** start Records to process **

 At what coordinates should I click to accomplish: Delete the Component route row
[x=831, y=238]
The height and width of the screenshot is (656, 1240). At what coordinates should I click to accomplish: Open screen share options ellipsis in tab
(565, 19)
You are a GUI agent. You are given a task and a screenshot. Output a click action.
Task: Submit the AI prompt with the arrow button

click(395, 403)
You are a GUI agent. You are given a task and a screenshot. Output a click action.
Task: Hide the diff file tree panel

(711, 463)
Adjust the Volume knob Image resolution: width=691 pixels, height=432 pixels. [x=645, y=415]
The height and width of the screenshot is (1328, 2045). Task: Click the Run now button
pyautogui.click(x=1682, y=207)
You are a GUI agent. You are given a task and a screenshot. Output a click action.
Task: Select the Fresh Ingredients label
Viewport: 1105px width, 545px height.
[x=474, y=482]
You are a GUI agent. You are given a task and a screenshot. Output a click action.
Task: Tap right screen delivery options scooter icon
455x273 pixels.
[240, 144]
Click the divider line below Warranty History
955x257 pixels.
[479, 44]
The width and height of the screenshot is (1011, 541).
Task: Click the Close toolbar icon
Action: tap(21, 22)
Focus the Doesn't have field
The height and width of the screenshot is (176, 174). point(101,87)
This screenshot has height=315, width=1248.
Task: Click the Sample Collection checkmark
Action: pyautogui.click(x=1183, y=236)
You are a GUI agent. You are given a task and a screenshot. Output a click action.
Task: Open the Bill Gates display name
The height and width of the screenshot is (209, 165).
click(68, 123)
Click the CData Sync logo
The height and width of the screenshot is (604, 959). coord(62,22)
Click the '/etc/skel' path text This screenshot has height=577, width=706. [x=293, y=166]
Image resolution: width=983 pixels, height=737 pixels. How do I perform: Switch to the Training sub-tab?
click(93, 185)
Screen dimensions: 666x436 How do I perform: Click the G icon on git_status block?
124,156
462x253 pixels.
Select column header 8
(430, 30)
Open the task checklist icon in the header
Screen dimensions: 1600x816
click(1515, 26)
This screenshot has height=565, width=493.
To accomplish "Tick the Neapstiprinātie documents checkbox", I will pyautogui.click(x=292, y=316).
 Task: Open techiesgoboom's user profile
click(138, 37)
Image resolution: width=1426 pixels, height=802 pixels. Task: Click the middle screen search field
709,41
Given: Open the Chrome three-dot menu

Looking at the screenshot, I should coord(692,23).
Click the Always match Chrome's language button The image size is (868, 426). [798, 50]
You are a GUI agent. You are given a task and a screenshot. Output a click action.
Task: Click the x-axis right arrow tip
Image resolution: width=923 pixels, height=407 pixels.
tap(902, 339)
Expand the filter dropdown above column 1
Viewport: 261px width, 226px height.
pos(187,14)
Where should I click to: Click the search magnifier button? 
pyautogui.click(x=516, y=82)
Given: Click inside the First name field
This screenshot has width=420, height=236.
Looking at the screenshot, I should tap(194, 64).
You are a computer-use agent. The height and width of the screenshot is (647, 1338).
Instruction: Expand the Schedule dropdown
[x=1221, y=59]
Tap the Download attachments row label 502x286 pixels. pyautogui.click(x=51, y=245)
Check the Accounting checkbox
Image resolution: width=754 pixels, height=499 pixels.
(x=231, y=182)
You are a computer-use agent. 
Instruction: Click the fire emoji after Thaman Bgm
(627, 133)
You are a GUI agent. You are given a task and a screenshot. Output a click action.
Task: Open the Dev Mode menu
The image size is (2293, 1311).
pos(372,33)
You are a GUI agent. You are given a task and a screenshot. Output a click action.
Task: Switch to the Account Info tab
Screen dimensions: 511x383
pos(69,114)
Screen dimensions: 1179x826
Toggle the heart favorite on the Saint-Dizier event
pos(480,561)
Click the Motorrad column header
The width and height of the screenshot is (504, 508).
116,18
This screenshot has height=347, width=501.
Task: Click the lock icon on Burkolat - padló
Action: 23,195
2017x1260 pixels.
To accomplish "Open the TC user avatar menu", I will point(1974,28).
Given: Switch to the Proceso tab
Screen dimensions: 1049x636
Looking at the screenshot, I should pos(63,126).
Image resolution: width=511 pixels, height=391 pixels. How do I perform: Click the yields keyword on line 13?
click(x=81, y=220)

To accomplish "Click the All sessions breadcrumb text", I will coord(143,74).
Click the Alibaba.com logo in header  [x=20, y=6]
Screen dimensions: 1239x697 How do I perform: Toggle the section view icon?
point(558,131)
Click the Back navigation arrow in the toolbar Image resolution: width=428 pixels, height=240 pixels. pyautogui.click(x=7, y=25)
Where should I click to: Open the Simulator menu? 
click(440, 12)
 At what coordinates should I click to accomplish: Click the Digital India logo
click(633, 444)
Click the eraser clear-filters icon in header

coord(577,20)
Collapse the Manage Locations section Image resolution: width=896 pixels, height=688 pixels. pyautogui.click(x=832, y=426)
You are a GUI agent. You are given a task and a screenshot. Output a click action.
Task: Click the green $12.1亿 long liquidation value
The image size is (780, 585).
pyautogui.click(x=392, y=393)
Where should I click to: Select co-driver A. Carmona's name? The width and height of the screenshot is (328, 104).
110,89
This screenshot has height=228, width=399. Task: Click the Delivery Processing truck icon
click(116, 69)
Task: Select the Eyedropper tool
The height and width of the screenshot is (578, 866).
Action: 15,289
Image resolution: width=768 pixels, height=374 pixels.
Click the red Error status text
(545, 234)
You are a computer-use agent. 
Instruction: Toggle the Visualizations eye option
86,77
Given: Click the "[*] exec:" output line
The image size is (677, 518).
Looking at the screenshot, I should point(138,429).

** end Records to process **

**Brief:** State how many lines in the data above contain the string "Viewport". Reply with the number alone.

**Correct answer:** 2